▶ **Exercise details**
Pick out each line in the listing below that contains the string "Expand" and copy it. Count a match only when the capitalization is the same.

▶ **Material**
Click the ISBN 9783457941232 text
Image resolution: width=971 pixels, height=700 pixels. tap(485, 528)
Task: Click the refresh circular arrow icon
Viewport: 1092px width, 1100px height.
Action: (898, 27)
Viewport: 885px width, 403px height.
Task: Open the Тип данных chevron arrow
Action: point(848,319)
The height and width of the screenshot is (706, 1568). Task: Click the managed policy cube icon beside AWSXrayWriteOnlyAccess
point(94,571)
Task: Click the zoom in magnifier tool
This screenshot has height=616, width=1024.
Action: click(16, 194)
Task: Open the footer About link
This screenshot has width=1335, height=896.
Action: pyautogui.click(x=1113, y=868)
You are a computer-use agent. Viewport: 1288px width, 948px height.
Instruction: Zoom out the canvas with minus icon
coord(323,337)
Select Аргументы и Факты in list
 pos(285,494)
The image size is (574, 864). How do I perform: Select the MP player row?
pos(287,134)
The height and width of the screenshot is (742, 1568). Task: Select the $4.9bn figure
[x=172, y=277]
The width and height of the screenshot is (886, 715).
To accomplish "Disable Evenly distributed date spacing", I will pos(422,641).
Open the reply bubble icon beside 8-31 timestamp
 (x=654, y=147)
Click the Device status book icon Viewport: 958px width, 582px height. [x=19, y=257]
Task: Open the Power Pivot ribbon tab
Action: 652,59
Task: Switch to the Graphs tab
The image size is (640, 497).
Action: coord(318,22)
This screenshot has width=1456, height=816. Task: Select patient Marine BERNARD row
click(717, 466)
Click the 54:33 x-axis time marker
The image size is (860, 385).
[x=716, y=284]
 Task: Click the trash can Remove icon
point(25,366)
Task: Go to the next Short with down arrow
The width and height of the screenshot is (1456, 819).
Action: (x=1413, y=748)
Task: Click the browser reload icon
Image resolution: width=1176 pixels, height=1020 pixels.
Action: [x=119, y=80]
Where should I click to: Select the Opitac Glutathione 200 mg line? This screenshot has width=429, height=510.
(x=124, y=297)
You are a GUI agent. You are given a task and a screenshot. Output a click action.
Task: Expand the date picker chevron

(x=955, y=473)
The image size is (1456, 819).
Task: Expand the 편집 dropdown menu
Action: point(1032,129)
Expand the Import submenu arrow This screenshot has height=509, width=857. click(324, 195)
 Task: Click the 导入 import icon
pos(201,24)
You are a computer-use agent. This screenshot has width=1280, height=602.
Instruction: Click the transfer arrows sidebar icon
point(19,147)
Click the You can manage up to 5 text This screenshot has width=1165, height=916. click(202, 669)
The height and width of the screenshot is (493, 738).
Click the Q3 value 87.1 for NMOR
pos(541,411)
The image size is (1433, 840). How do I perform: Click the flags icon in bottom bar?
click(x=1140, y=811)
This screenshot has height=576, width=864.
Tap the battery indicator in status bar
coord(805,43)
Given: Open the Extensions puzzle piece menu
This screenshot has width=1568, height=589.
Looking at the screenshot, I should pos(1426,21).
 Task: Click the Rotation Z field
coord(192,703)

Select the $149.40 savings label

▶ **Full output**
Task: Expand the date picker chevron
Task: Expand the 편집 dropdown menu
Expand the Import submenu arrow This screenshot has height=509, width=857. click(324, 195)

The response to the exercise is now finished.